En réalisant 1917, Sam Mendes rejoint une longue liste de réalisateurs qui ont pris le risque de se frotter à un exercice très compliqué : représenter l’horreur de la guerre au cinéma. Si beaucoup sont tombés au champ d’honneur en s’aventurant sur ce terrain, quelques-uns ont réussi à créer des œuvres indélébiles et parfois traumatisantes pour plusieurs générations. En 1957, Stanley Kubrick se lance avec LES SENTIERS DE LA GLOIRE, un long-métrage sur la Première Guerre mondiale resté célèbre pour son message anti guerre salvateur (qui lui vaudra une censure de près de vingt ans en France) et la performance de géant de Kirk Douglas. Quelques années plus tard, certains représentants du Nouvel Hollywood se frottent à la Guerre du Vietnam et livrent des chefs-d’œuvre : c’est le cas de Francis Ford Coppola avec APOCALYPSE NOW (1979), film monstre dont la structure narrative et le message sur l’absurdité de la guerre est beaucoup évoqué dans 1917.
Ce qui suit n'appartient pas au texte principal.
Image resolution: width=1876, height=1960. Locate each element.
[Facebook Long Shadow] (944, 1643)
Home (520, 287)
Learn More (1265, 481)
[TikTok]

Plus tardivement, Oliver Stone réussit l’un de ses meilleurs films en montrant les horreurs de la Guerre du Vietnam dans PLATOON (1986), et il est suivi par Stanley Kubrick, qui récidive dans le genre et réussit un nouveau classique avec FULL METAL JACKET (1987). Enfin, la Seconde Guerre mondiale a évidemment donné quelques grands films de guerre : impossible d’oublier la scène du débarquement allié en Normandie qui ouvre IL FAUT SAUVER LE SOLDAT RYAN (Steven Spielberg, 1998). Comme Sam Mendes dans 1917, le réalisateur américain réussit un film incroyablement immersif et choquant pour le spectateur, mais avec vingt ans d’avance et les moyens techniques de l’époque. Et que dire de DUNKERQUE (Christopher Nolan, 2017), souvent comparé aussi à 1917, puisque le réalisateur raconte également un sauvetage improbable avec peu de dialogues, mais à travers trois unités de temps et trois points de vue différents. Un tour de force technique qui nécessite comme 1917 d’avoir le cœur bien accroché. Un visionnage indispensable pour comprendre et ne pas oublier.